Now, researchers have discovered that they've taught themselves to replicate.
"This is one of those rare moments when you remember why you were a scientist in the first place," said Joshua Bongard, a computer scientist at the University of Vermont who co-led the research.
In a new study, Bongard and his colleagues from Tufts University and Harvard's Wyss Institute for Biologically Inspired Engineering found that the xenobots would autonomously collect loose single cells in their environment, gathering hundreds of cells together until new xenobots had formed.
"This took a little bit for us to wrap our minds around," he said. "There's no programming here. Instead, we're designing or shaping these xenobots, and what they do, the way they behave, is based on shape."
AI designed 'Pac-Man' parents
Xenobots are made up of thousands of skin cells from the Xenopus laevis frog.

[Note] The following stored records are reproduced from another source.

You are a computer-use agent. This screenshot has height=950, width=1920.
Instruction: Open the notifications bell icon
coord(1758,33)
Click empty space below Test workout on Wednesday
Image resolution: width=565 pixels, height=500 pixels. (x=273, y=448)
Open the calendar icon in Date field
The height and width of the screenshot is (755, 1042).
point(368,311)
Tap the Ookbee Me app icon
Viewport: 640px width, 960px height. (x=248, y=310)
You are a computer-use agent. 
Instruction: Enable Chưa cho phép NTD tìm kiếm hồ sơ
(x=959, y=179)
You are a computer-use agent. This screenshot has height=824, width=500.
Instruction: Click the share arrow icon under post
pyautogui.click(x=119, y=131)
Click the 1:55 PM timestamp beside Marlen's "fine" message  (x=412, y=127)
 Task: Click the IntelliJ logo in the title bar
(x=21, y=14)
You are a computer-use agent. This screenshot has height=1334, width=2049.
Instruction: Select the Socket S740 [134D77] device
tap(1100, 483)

"We take a couple of thousand of those frog cells and we squish them together into a ball and put that in the bottom of a petri dish," Bongard told Quirks & Quarks host Bob McDonald.
"If you were to look into the dish, you would see some very small, what look like specks of pepper, moving about in the bottom of the petri dish."
The xenobots initially received no instruction from humans on how to replicate. But when researchers added extra cells to the dish containing xenobots, they observed that the xenobots would assemble them into piles.
"Cells early in development are sticky," said Bongard. "If the pile is large enough and the cells stick together, the outer ones on the surface will grow very small hairs, which are called cilia. And eventually, after four days, those cilia will start to beat back and forth like flexible oars, and the pile will start moving."
"And that's a child xenobot."
However, those new xenobots were smaller and weaker, and unable to reproduce themselves. So the researchers turned to artificial intelligence (AI) to test body shapes, which would make the xenobots more effective at reproducing. The computer ultimately ended up on a shape that allowed the bots to gather more cells together, which ultimately produced larger, more robust children.
"It tried several billion designs, several billion shapes until it came up with a particular shape," he said. "It was a flattened disk and the AI had cut a wedge out of the disk. And in essence, what we had was a 'Pac-Man' shape."
"When we built those designs and placed them in the dish, those nine parents produce children, which produced grandchildren, great-grandchildren, great-great-grandchildren, before the process ran out of gas. So in essence, the AI had increased the replicative ability in this robotic technology," said Bongard.
Understanding exponential growth, and how to squash it
While science fiction films like The Terminator and The Matrix warn against encouraging the self-replication of robotics, Bongard believes that this is exactly why xenobots are an important research tool.
"All of us are somewhat apprehensive of very small biological things that replicate out of control. That's something we're grappling with at the moment," he said, referring to the current exponential growth of COVID-19.
"We want to use the xenobots as a new scientific tool to understand the conditions under which living systems replicate and grow exponentially. And we also want to try and develop technologies — like the AI I mentioned — that can step in and amp up the replication of good things and step in and snuff out the replication of bad things."